What is required – Reproduce the records below with every instance of "Given" changed to "Provided" and nothing else altered.

Dataset rows
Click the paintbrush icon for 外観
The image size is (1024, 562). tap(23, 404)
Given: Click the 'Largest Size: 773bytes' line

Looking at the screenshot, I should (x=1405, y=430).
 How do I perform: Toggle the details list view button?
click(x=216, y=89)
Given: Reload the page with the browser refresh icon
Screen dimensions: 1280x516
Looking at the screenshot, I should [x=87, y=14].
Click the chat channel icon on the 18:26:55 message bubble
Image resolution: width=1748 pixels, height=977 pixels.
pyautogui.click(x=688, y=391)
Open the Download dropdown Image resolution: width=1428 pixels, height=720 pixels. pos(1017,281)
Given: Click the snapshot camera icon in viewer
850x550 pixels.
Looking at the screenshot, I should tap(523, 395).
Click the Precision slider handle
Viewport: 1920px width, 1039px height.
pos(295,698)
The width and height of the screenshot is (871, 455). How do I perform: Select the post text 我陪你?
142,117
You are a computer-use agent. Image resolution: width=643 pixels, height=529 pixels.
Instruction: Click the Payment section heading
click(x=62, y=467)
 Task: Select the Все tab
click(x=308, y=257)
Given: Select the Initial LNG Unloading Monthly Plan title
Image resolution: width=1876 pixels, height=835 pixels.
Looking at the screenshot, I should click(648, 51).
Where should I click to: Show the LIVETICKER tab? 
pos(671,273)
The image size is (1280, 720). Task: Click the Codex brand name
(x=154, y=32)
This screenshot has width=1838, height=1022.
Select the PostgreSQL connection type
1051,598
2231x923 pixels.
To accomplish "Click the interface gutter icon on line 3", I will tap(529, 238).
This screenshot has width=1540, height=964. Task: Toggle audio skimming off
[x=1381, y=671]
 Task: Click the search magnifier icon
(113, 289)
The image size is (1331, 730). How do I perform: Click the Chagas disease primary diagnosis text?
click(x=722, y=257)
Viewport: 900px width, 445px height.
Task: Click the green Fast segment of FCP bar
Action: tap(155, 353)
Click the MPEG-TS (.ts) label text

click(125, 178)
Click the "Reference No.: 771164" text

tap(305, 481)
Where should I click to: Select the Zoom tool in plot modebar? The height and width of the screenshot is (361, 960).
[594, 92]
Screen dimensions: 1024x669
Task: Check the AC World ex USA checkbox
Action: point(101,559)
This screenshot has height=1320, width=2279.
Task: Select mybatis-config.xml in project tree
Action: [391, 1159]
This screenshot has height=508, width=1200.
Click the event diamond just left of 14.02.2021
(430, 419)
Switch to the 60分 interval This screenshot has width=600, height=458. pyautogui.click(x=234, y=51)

Answer to the problem –
Click the paintbrush icon for 外観
The image size is (1024, 562). tap(23, 404)
Provided: Click the 'Largest Size: 773bytes' line

Looking at the screenshot, I should (x=1405, y=430).
 How do I perform: Toggle the details list view button?
click(x=216, y=89)
Provided: Reload the page with the browser refresh icon
Screen dimensions: 1280x516
Looking at the screenshot, I should [x=87, y=14].
Click the chat channel icon on the 18:26:55 message bubble
Image resolution: width=1748 pixels, height=977 pixels.
pyautogui.click(x=688, y=391)
Open the Download dropdown Image resolution: width=1428 pixels, height=720 pixels. pos(1017,281)
Provided: Click the snapshot camera icon in viewer
850x550 pixels.
Looking at the screenshot, I should tap(523, 395).
Click the Precision slider handle
Viewport: 1920px width, 1039px height.
pos(295,698)
The width and height of the screenshot is (871, 455). How do I perform: Select the post text 我陪你?
142,117
You are a computer-use agent. Image resolution: width=643 pixels, height=529 pixels.
Instruction: Click the Payment section heading
click(x=62, y=467)
 Task: Select the Все tab
click(x=308, y=257)
Provided: Select the Initial LNG Unloading Monthly Plan title
Image resolution: width=1876 pixels, height=835 pixels.
Looking at the screenshot, I should click(648, 51).
Where should I click to: Show the LIVETICKER tab? 
pos(671,273)
The image size is (1280, 720). Task: Click the Codex brand name
(x=154, y=32)
This screenshot has width=1838, height=1022.
Select the PostgreSQL connection type
1051,598
2231x923 pixels.
To accomplish "Click the interface gutter icon on line 3", I will tap(529, 238).
This screenshot has width=1540, height=964. Task: Toggle audio skimming off
[x=1381, y=671]
 Task: Click the search magnifier icon
(113, 289)
The image size is (1331, 730). How do I perform: Click the Chagas disease primary diagnosis text?
click(x=722, y=257)
Viewport: 900px width, 445px height.
Task: Click the green Fast segment of FCP bar
Action: tap(155, 353)
Click the MPEG-TS (.ts) label text

click(125, 178)
Click the "Reference No.: 771164" text

tap(305, 481)
Where should I click to: Select the Zoom tool in plot modebar? The height and width of the screenshot is (361, 960).
[594, 92]
Screen dimensions: 1024x669
Task: Check the AC World ex USA checkbox
Action: point(101,559)
This screenshot has height=1320, width=2279.
Task: Select mybatis-config.xml in project tree
Action: [391, 1159]
This screenshot has height=508, width=1200.
Click the event diamond just left of 14.02.2021
(430, 419)
Switch to the 60分 interval This screenshot has width=600, height=458. pyautogui.click(x=234, y=51)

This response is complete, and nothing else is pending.